Ooh, the stuttering actor. That made me furious. Although, granted, on show night, many problems that seem to plague rehearsals seem to always melt away, a man who has a stutter cannot magically talk normally onstage, but as soon as he gets backstage, continue stuttering. That got me mad instead of laughing.

Your point over the clergyman is valid, but at the same time, the whole thing seems forced. You can see the joke coming a mile away, and it doesn't seem to funny.

The references to R&J were somewhat cleverly intergrated, but to me, it felt more like an instult to Shakespeare than a tribute. Essentially, it felt like Shakespeare was a loser who didn't know how to write and ripped off everything from what he saw around him. True, Shakespeare took existing stories or historical events and made them into plays, but he showed originality and a flair for words. Macbeth, for instance, is inspired by real-life events, yet is heavily altered to make Macbeth the anti-hero struggling with himself.

The parody I shared a while back, George Lucas in Love, I liked because Lucas shows little originality- his dialogue is "cheesy", taken directly from a B-movie without transcending above it (like Raiders of the Lost Ark does). Besides, the governmental struggle in The Phantom Menace is just like the Roman Empire's, if anyone noticed. But Shakespeare was a master with words, and the film felt more like ridicule than homage.

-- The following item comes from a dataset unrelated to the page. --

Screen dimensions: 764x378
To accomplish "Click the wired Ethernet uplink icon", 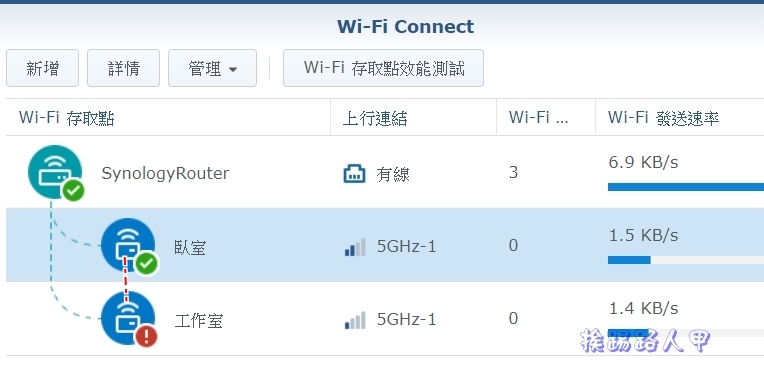I will pyautogui.click(x=354, y=173).
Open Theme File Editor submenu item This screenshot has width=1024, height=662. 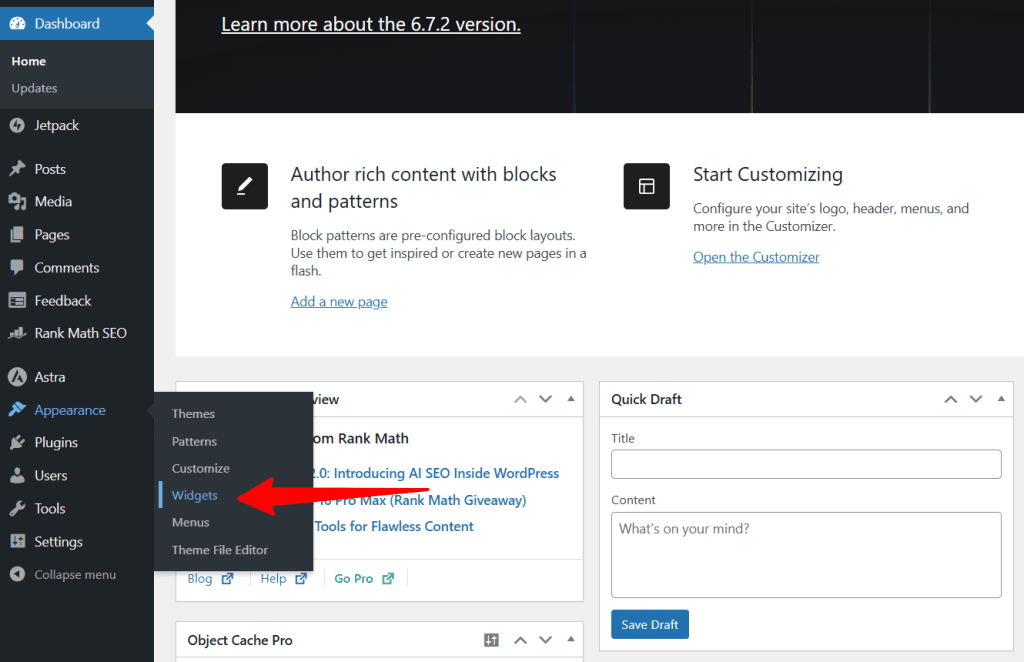pos(219,550)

Besides, the ending was oh so obviously coming. And, of course, so much of the play was cut out in the performance. When Juliet wakes up, the Friar is supposed to enter. OK, maybe he forgot. Forgiveable. But if Paltrow, as she claims, knows every word of the play, she'd hardly forget her huge monologue over Romeo's corpse.

Plus I find it very convenient that, without anyone leaving the theatre, soldiers know that Paltrow is in the play, and the Queen appears at the theatre, although it isn't for a lady of a proper upbringing (as the Nurse says at the very beginning).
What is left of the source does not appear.